While the amount and specifics of what it will pay for are subject to the board’s approval, a committee of district residents in June recommended an estimated $68 million proposal to fund the construction of an elementary school in Airway Heights, buying two locations for a future elementary school and secondary school, and renovating current facilities.

If approved by the board and if passed by 60% of voters, the tax rate would be an estimated $1.94 per $1,000 in assessed property value for bond projects.

Both candidates said they support the bond proposal. Sutton said he would support whatever the district needed, but stressed the communication necessary to get voters on board.

“It’s hard to pass bonds in Cheney; it is extremely tough,” Sutton said. “But I also don’t think that we sell it very well.”

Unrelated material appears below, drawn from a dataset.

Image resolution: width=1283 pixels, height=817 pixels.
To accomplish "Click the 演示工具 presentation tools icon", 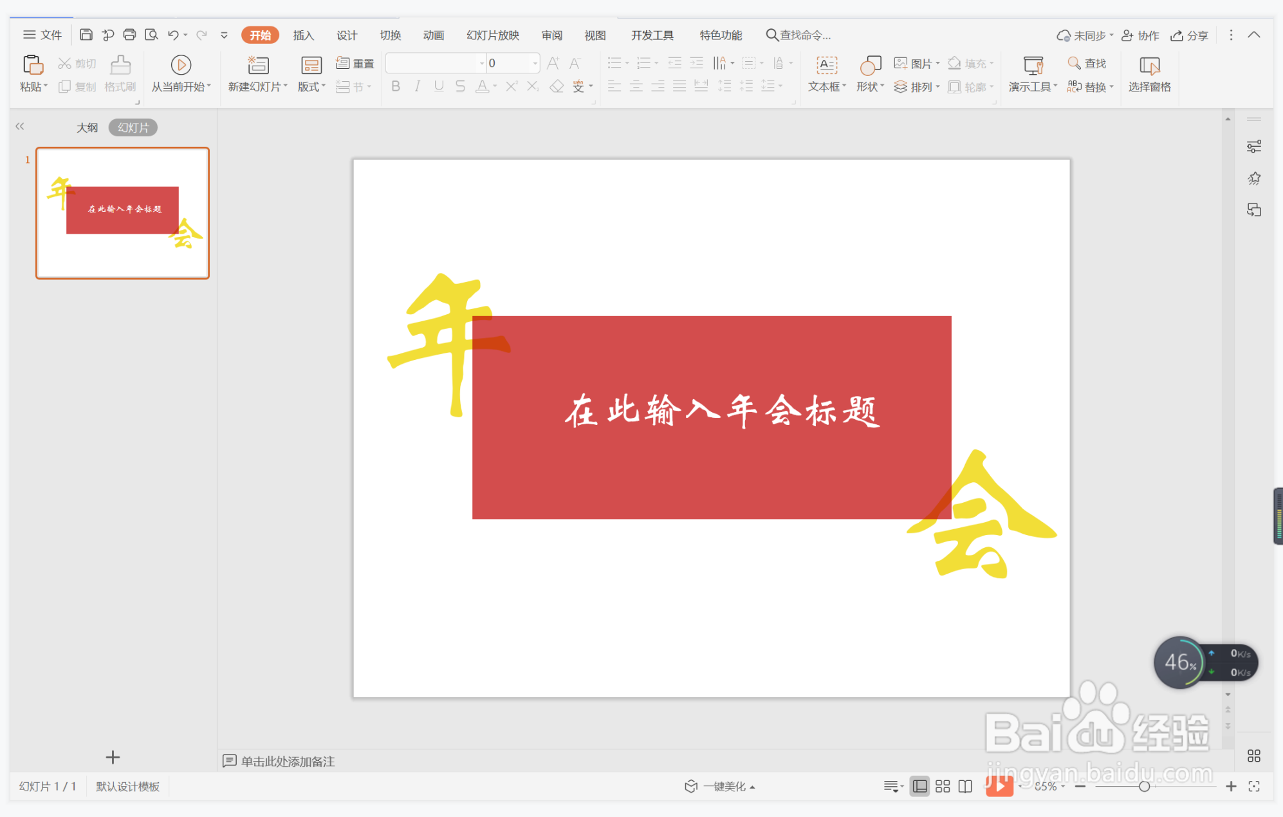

To better appeal to voters, Sutton said he would communicate with district families on exactly what the bond would pay for and why it’s needed. A strategy he said is especially pertinent in the February proposal because Airway Heights receiving the bulk of the attention. Sutton said this may sour voters in Cheney who may feel unfairly burdened paying taxes to build schools in Airway Heights rather than in their own neighborhood.

“The kids say everything’s fine until the Airway Heights buses come in,” he said. “The kids are different. You see them get off the bus when my daughter was attending Cheney Middle School; you’d see the Airway Heights kids come in and they’re loud. They’re disrespectful. They just don’t care.”

Winer said the population swell makes bond passage imperative. Since the proposal was designed by the community, she hoped residents would get behind a plan with their influence.

“The schools, especially in the West Plains are kind of bursting at the seams,” Winer said. “If you don’t have children in elementary schools, please vote to support our community’s children. Because education is just such a foundational part of a community.”

One or two levies?

With five months under her belt, Winer said grappling with what the district should present to voters on February ballots has been a large focus of her energy on the board.

While the final amount of the bond and levies is undetermined, pending the board’s approval, Winer said they’re determining whether to present the operations and capital levies as separate ballot measures or roll them into one levy. The sum of the taxes would be the same regardless of if they’re one item or two on the ballot.

Cheney property owners pay $1.31 per $1,000 in assessed property value in the operations levy and 8 cents towards the capital levy.

Each tax falls into a different pool to be spent on different items, operations on activities, extracurriculars and additional staff beyond the state’s funding. Capital dollars go toward construction and updates on schools, as well as technology like students’ Chromebooks.

Considering voter appetite, transparency and implications on spending levy dollars, Winer said she supports two ballot measures.

“We want to be explicit about where that money is going and what that money is going to be used for,” Winer said.

She recognized that three asks – each levy and the bond – from the district is a lot on taxpayers, but she said communication and transparency about how the money will be spent will spur votes of confidence .

Both candidates expressed the need to compete with other local districts in attracting and hiring qualified teachers, bus drivers and support staff by offering competitive salaries . Winer said she supported raising the levy, but keeping it lower than in previous years and lower compared to neighboring districts.

“We’re kind of at a turning point here. As a district, do we want to compete with Spokane, Central Valley, East Valley, the other big districts in terms of attracting quality teaching staff?” Winer said, noting that Cheney is one of the larger district in Spokane County.

Among school districts in Spokane County, Cheney has the fourth largest enrollment.

“ I think to attract the same quality of teaching talent, we need to have that increase in the levy to support that,” Winer said.

Sutton said he was supportive of renewing the levy, but to cushion the tax he proposed soliciting more booster money from district families, which could be encouraged by fostering school pride among families.

“If you have parents that believe in that, I believe checks can be written. I really do,” Sutton said.